Частная единица существует как сама по себе, так и наоборот - как часть другого начала, а именно категоризации, приводящей к появлению метаединицы. Гегель [там же: 67] писал: "Вещь есть, конечно, в себе и для себя, она равна себе самой, но это единство с самой собою нарушается другими вещами; таким образом сохраняется единство вещи и в то же время сохраняется инобытие вне ее, равно как и вне сознания", т.е. идеальное существует объективно, в виде метаединиц, вне зависимости от его осознания.

После Гегеля философская традиция в трактовках схемообразования в мире смыслов на какое-то время обрывается под давлением психологизма. В частности, у В. Вундта [1897:62] рассматриваются не идеальные реальности, а "элементы сознания" - ощущения и простые чувствования (удовольствие - неудовольствие, напряжение - разрядка, возбуждение - успокоение, даже воля не входит в "элементы" - [В. Вундт 1912:57]. Все остальные явления духовной жизни были сочтены результатом способов соединения элементов сознания. Поскольку химия установила, что из простейших веществ получаются сложные вещества, отнюдь не похожие на простейшие, было решено, что нечто подобное происходит и с "элементами сознания". Применительно к этому материалу все же пришлось признать, что "образования, подобно содержащимся в них психическим элементам, суть не объекты, а процессы, изменяющиеся каждый момент" [Вундт 1897:61-62]. Это явление было названо "психическим синтезом", и в этом новом понятии как-то переотразились представления классической философии о схематизме, но в целом трактовка схематизма не достигает уровня Канта и Шеллинга. Даже положение о том, что существуют "состояния сознания", не требующие осознавания субъектом процесса приводящей к этим состояниям мыследеятельности [Buhler 1907], задолго до этого было предвосхищено Кантом в "Критике чистого разума", где говорилось о том, что рефлексия может не осознаваться, но при этом иметь последствия для мысле- и жизнедеятельности человека. Опыты вюрцбургской школы лишь лишний раз подтвердили то известное положение, что особые состояния, имеющие познавательное значение, могут быть лишены сенсорного содержания. Эти особые состояния получили в вюрцбургской школе название "состояния сознания". В действительности это одна из разновидностей смыслов или метасмыслов.
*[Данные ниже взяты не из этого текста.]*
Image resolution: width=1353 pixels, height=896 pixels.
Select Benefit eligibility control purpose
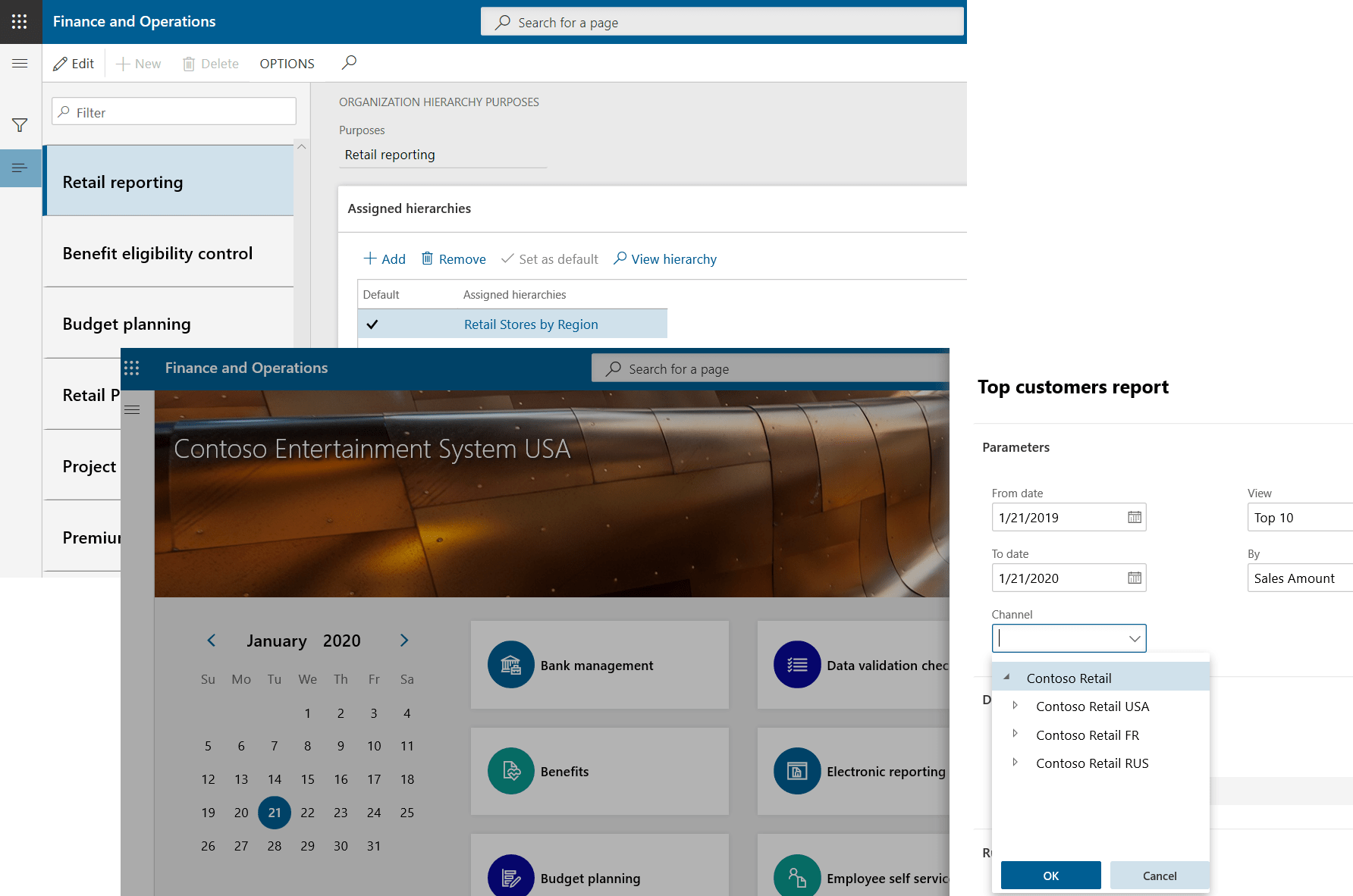(158, 253)
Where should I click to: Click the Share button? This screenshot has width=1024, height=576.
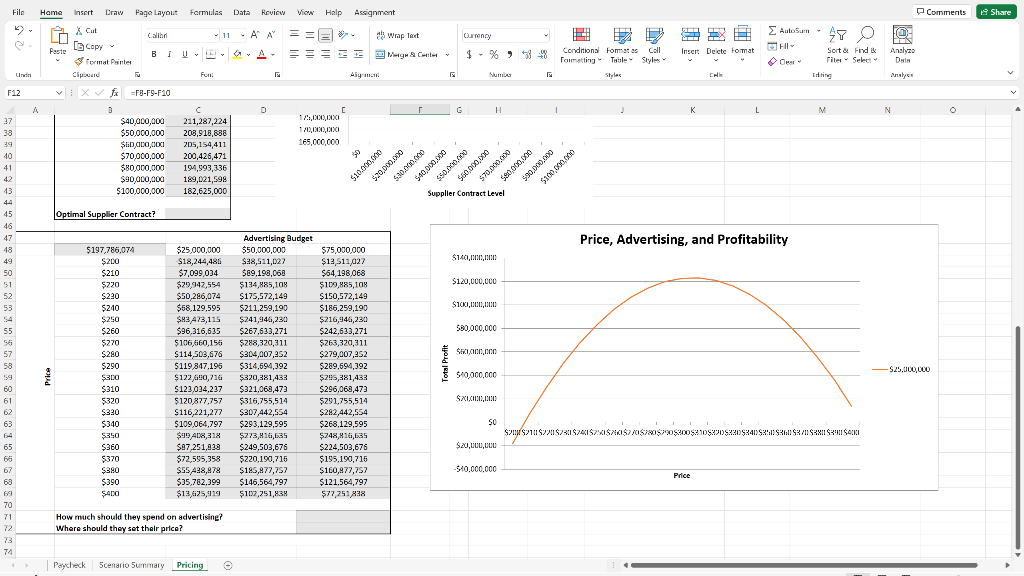pos(995,12)
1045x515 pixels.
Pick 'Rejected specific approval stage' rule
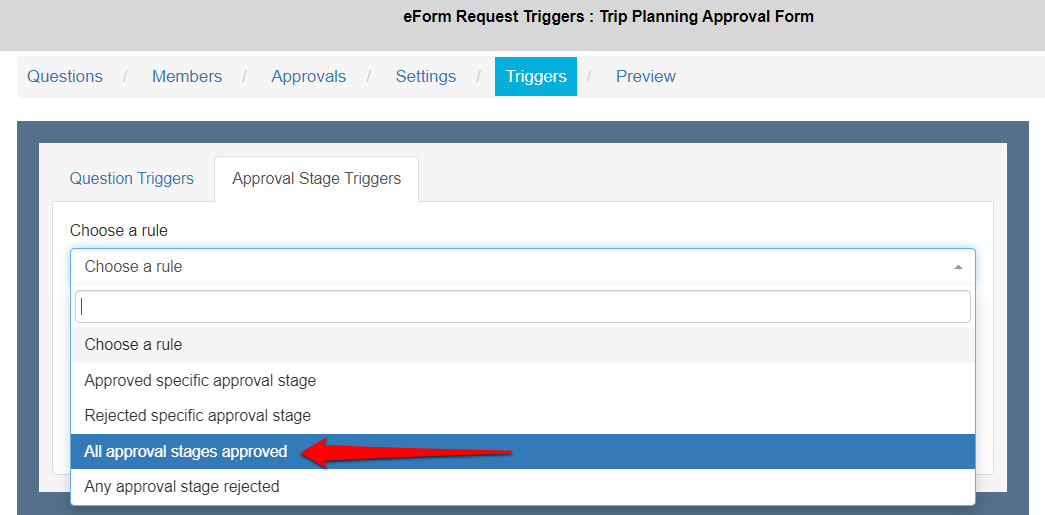(x=198, y=415)
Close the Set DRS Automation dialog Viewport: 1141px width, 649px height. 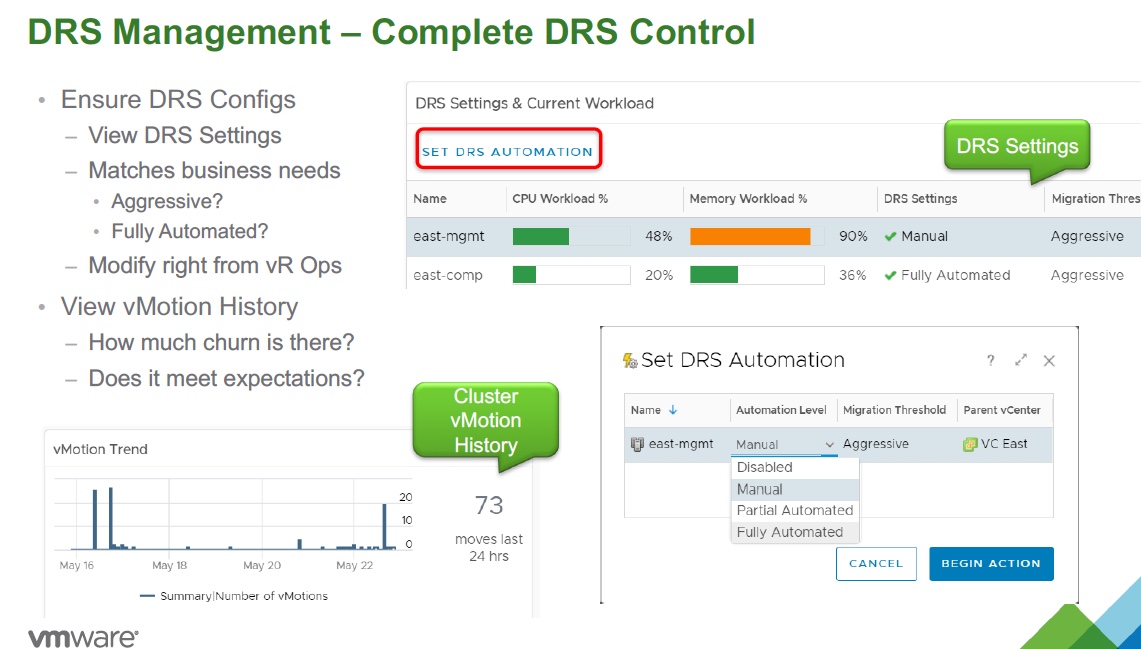1049,361
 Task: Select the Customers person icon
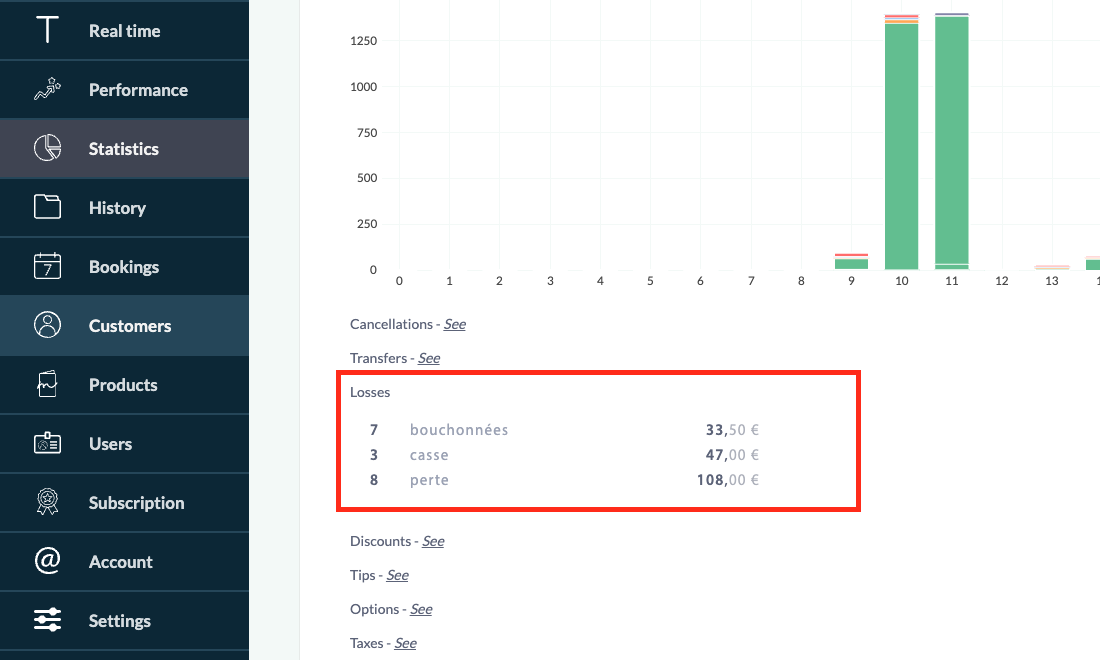(47, 326)
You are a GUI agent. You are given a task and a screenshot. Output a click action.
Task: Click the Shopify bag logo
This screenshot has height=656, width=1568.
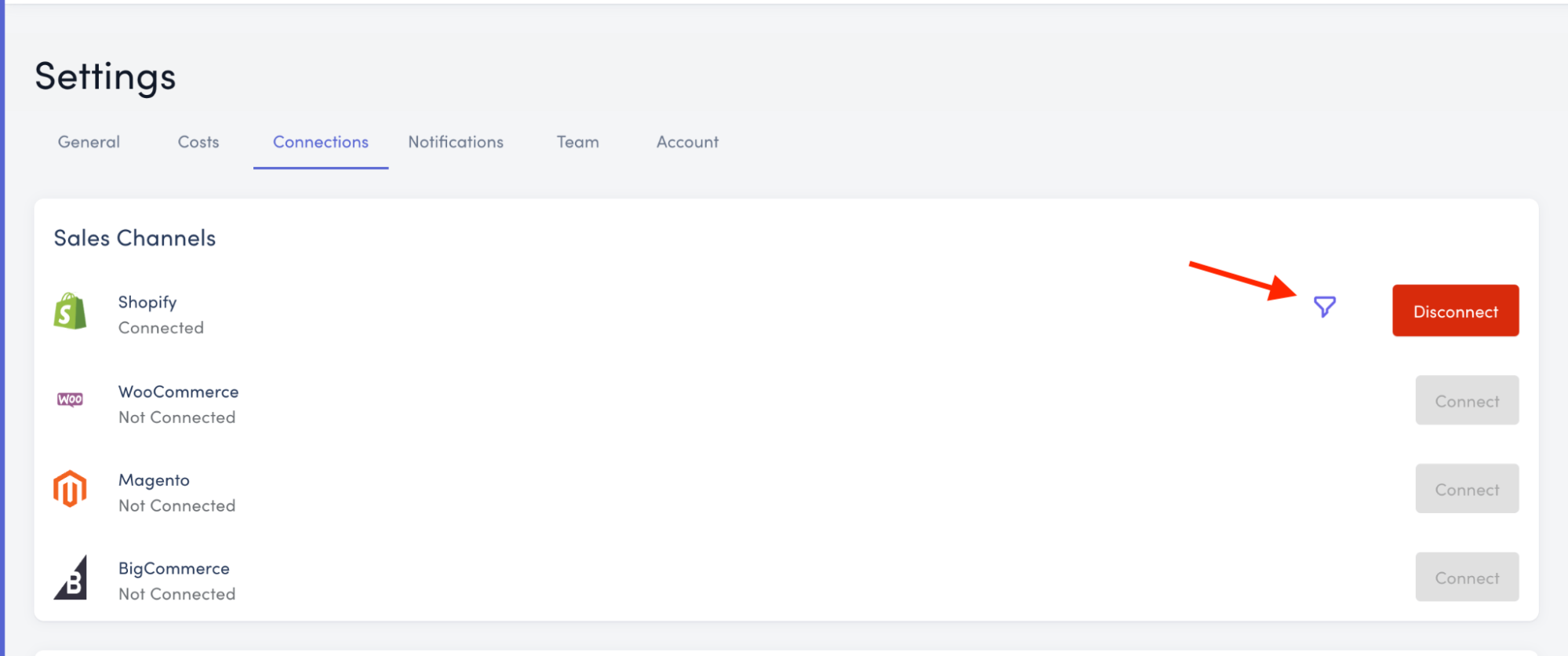pos(70,312)
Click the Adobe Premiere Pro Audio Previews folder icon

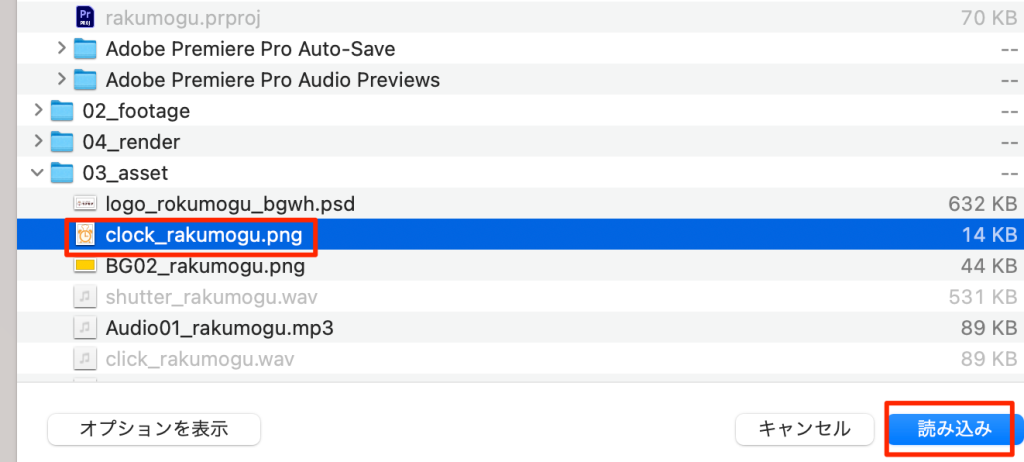pyautogui.click(x=85, y=79)
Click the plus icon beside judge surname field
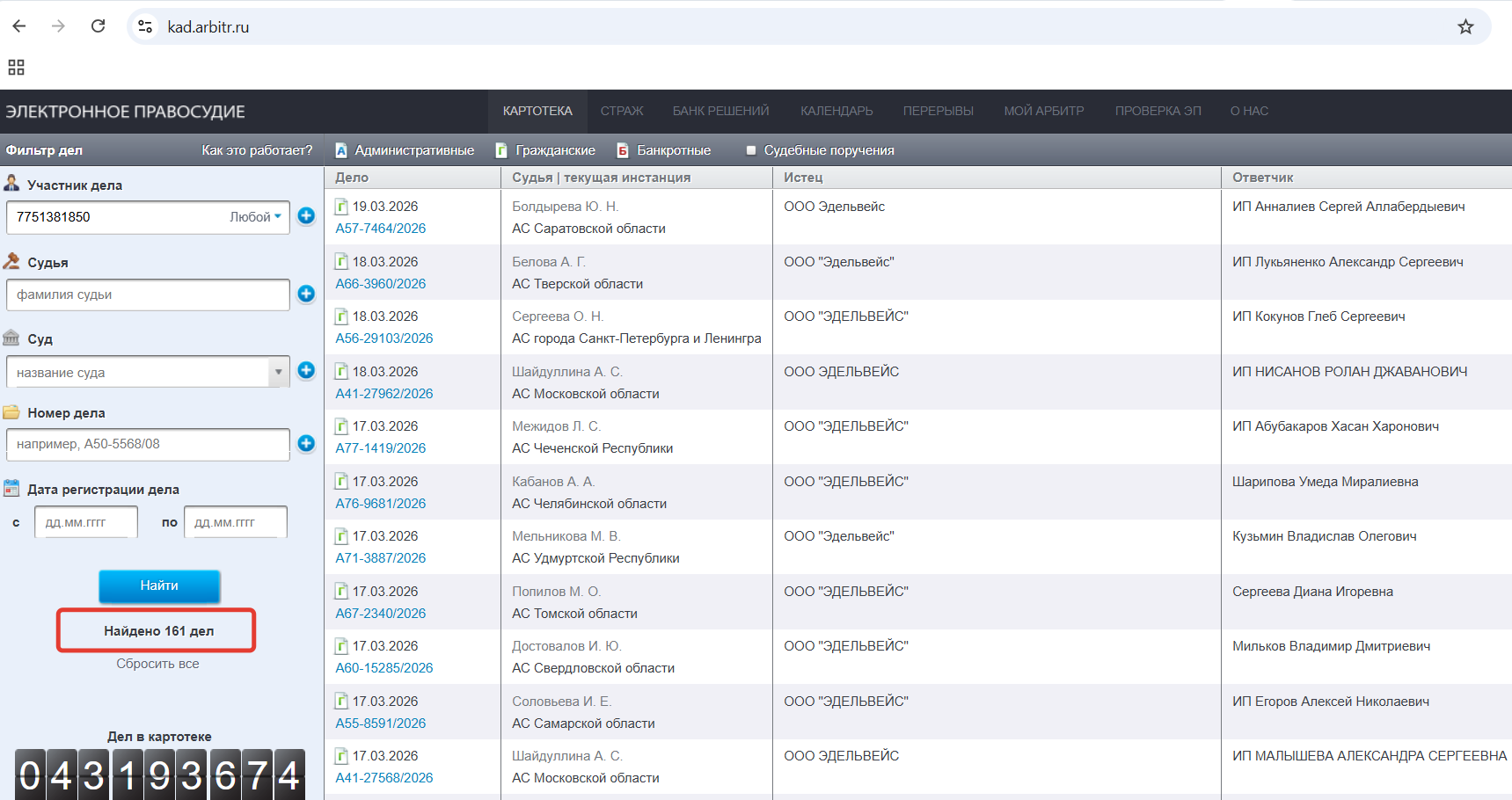The image size is (1512, 800). [x=306, y=294]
Очевидно, попытки схематизировать начиная от ощущения и кончая действительными смыслами и метасмыслами малоперспективны: смыслы не только не сводятся к ощущениям, но даже - в жизни отдельного общественного человека - не восходят к ним.

После К. Бюлера или одновременно с ним были психологи, пытавшиеся писать о схемах, но всегда сворачивавшие на рефлекс, ассоциацию, ощущение и "увязывавшие" низшие психические формы с вершинами духовного бытия человека, благодаря чему последние якобы оказывались "познанными", "позитивно освоенными", "экспериментально исследованными" или даже "материалистически трактованными". Так, У. Джемс [1911:181] опубликовал свои рассуждения о том, как образуется человеческое "Я": оно образуется из последовательности восприятий своего собственного тела и чувства внутренней активности. Этот способ образования

"Я" представлен в виде динамической схемы: "Наше "Я" - это мышление, в котором содержание в каждый момент различно, но которое имплицитно заключает в себе как непосредственно предшествующее, так и то, что, в свою очередь, заключалось в предшествующем". Сходные рассуждения о схематизмах мы находим у О. Зельца [Selz 1924:10], считавшего схемы средством упорядочения ассоциаций по вое реципиента; схемы выступали как "рефлексоидные прибавки" и "операции по дополнению комплекса".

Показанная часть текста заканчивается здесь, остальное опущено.